● STATED EXERCISE:
Copy out every one of the records below word for word, but leave the pictures out.

● MATERIAL FOR THIS TASK:
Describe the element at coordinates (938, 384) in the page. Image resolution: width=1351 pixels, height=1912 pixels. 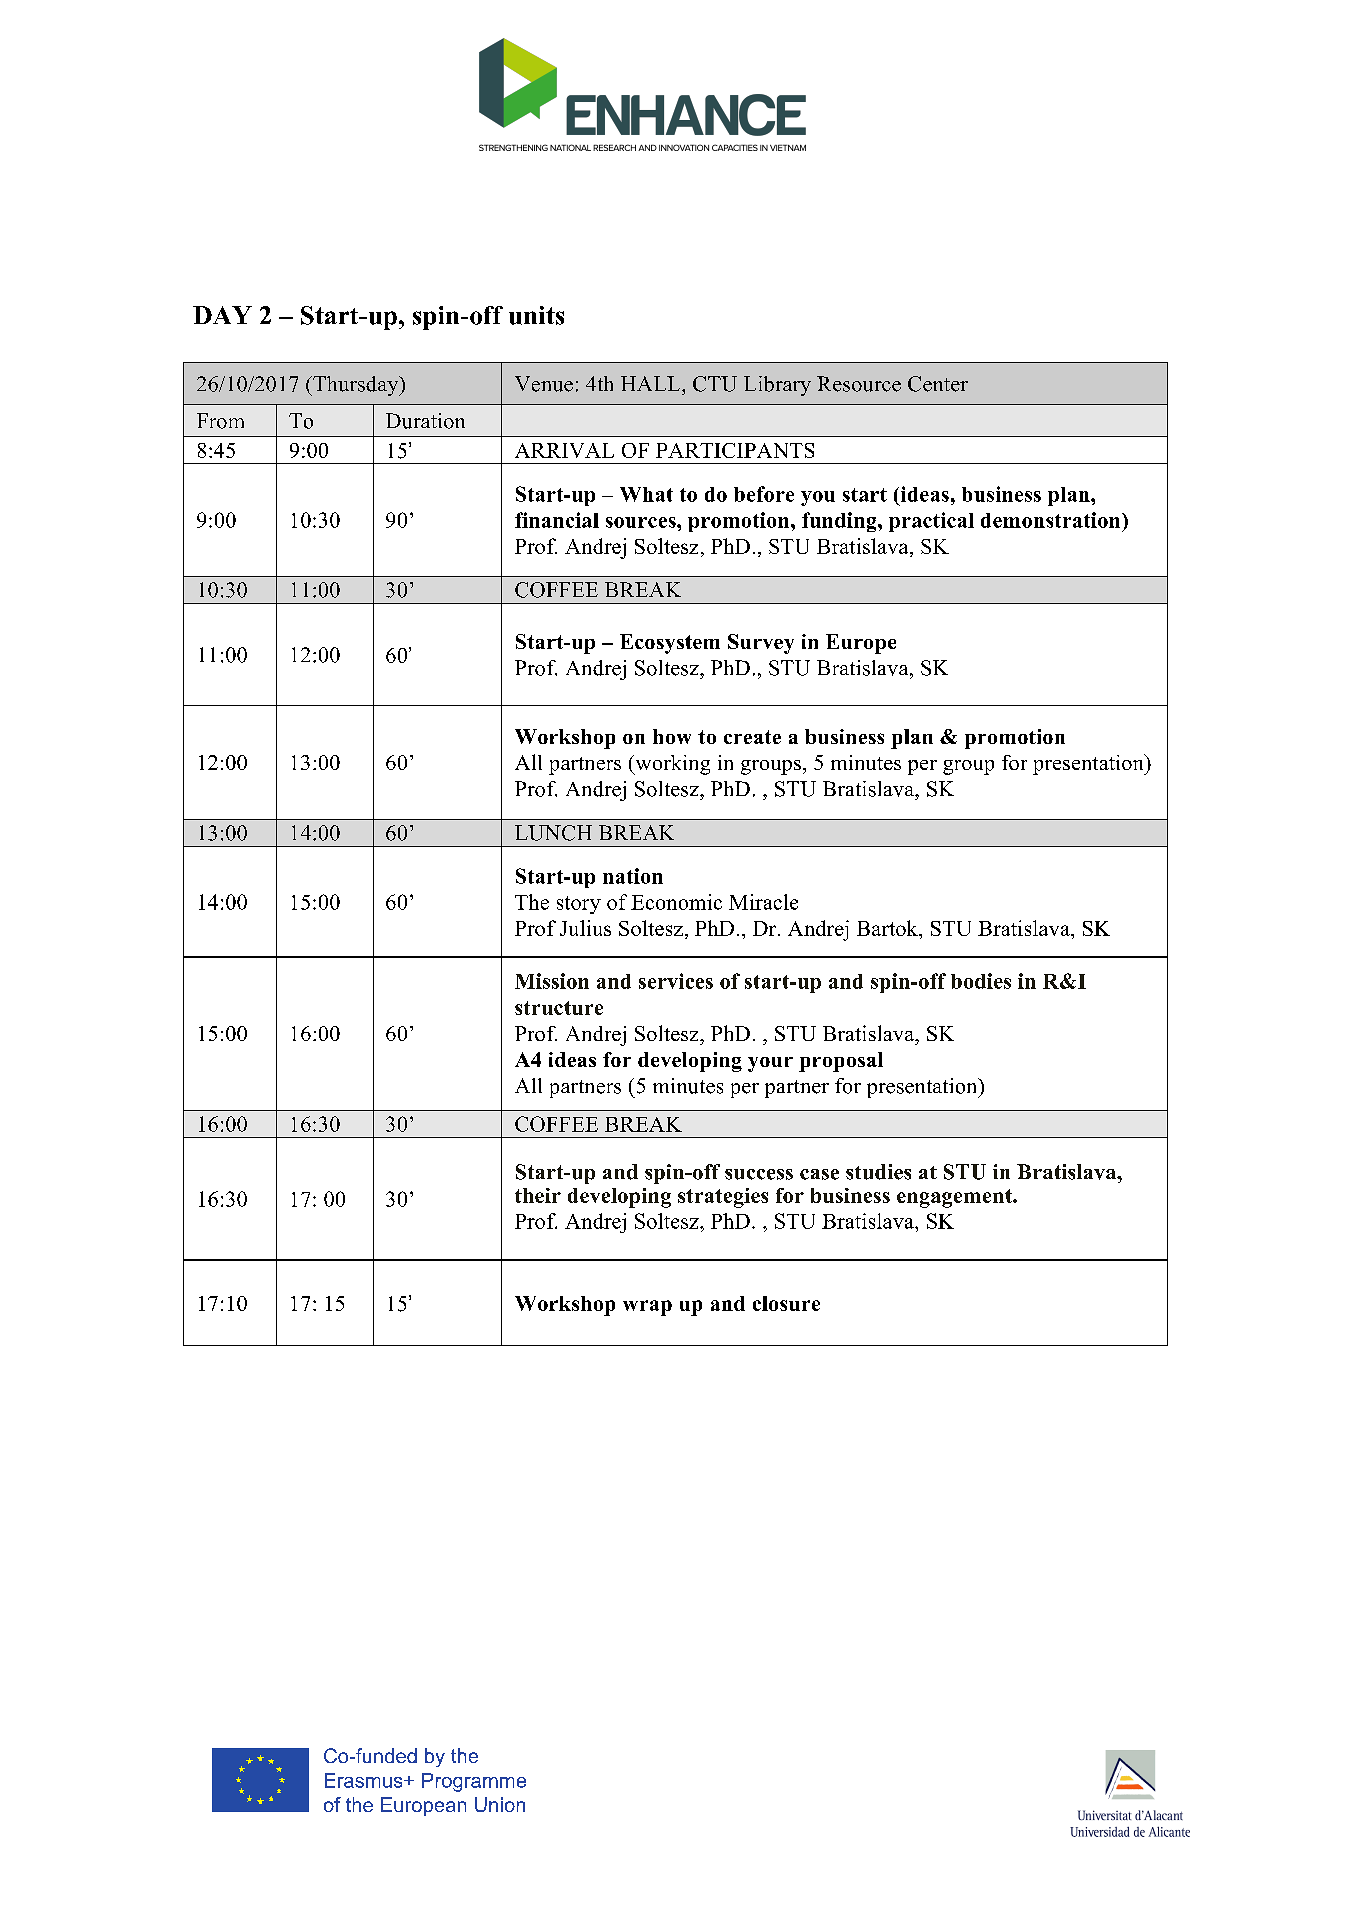
I see `Center` at that location.
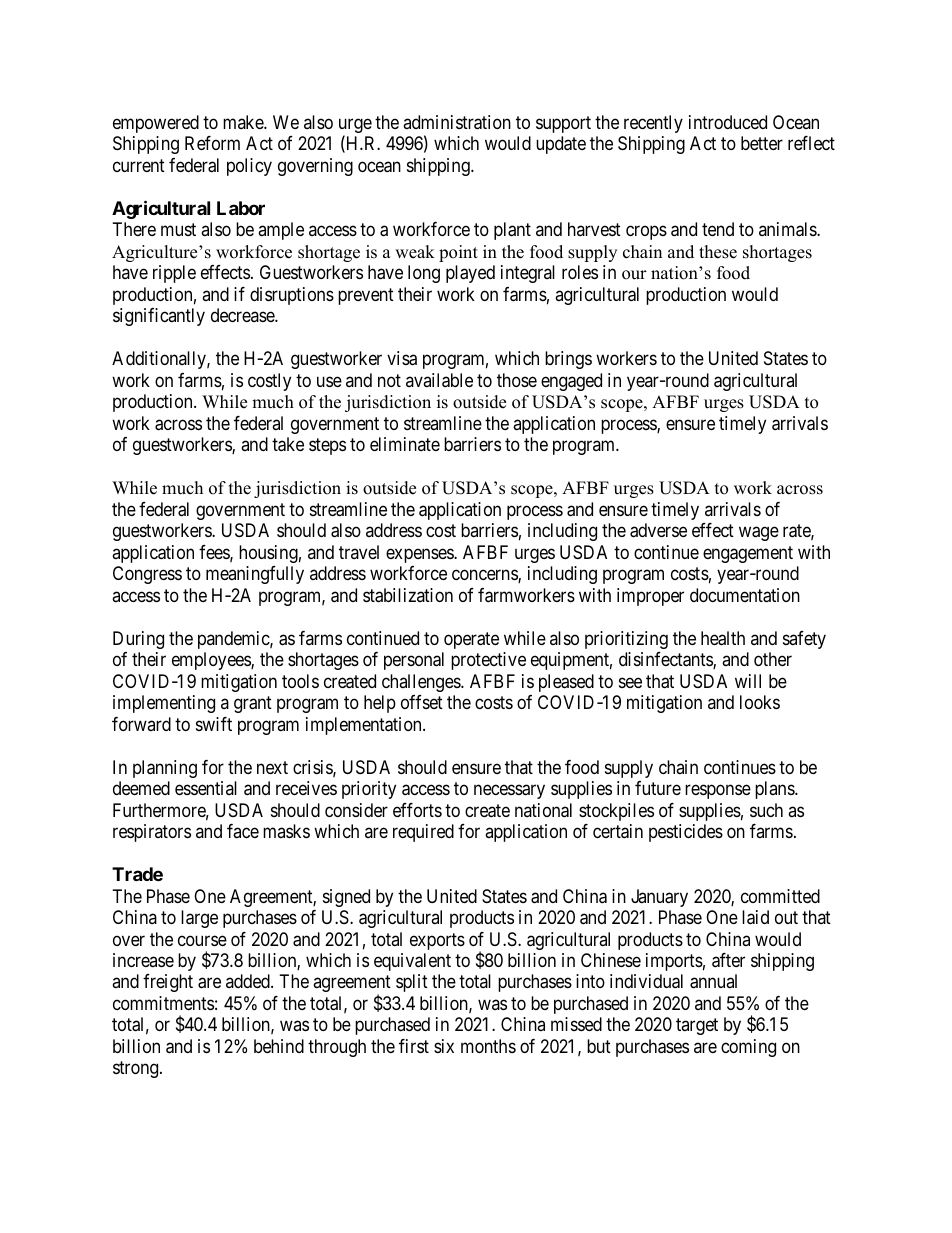  Describe the element at coordinates (405, 444) in the screenshot. I see `eliminate` at that location.
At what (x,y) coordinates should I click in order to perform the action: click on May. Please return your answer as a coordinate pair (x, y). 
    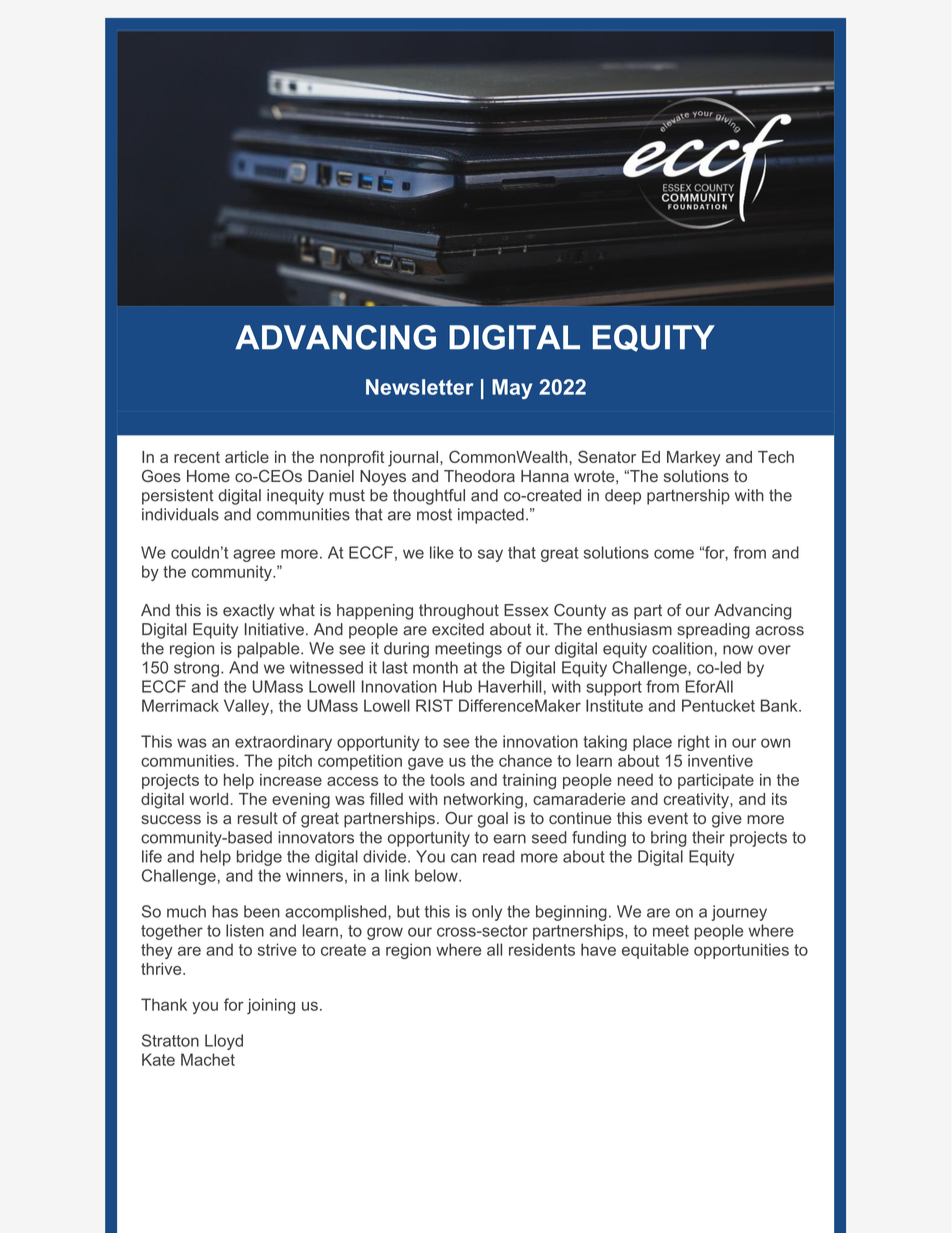
    Looking at the image, I should click on (512, 389).
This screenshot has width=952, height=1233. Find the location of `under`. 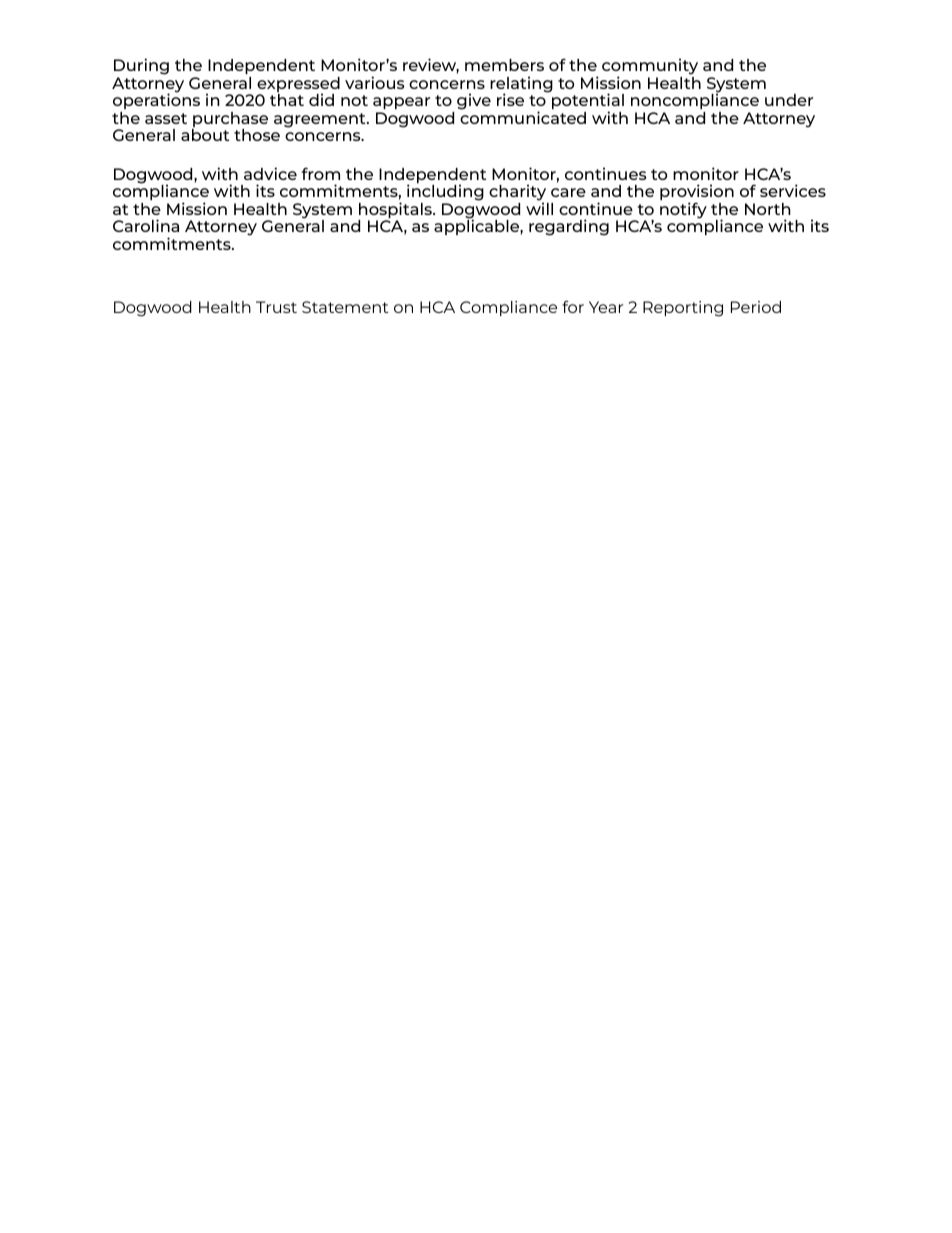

● RESULT FOR THIS EXERCISE:
Describe the element at coordinates (938, 384) in the page. Image resolution: width=1351 pixels, height=1912 pixels. 
I see `Center` at that location.
  Describe the element at coordinates (405, 444) in the screenshot. I see `eliminate` at that location.
At what (x,y) coordinates should I click in order to perform the action: click on May. Please return your answer as a coordinate pair (x, y). 
    Looking at the image, I should click on (512, 389).
This screenshot has width=952, height=1233. Find the location of `under`. 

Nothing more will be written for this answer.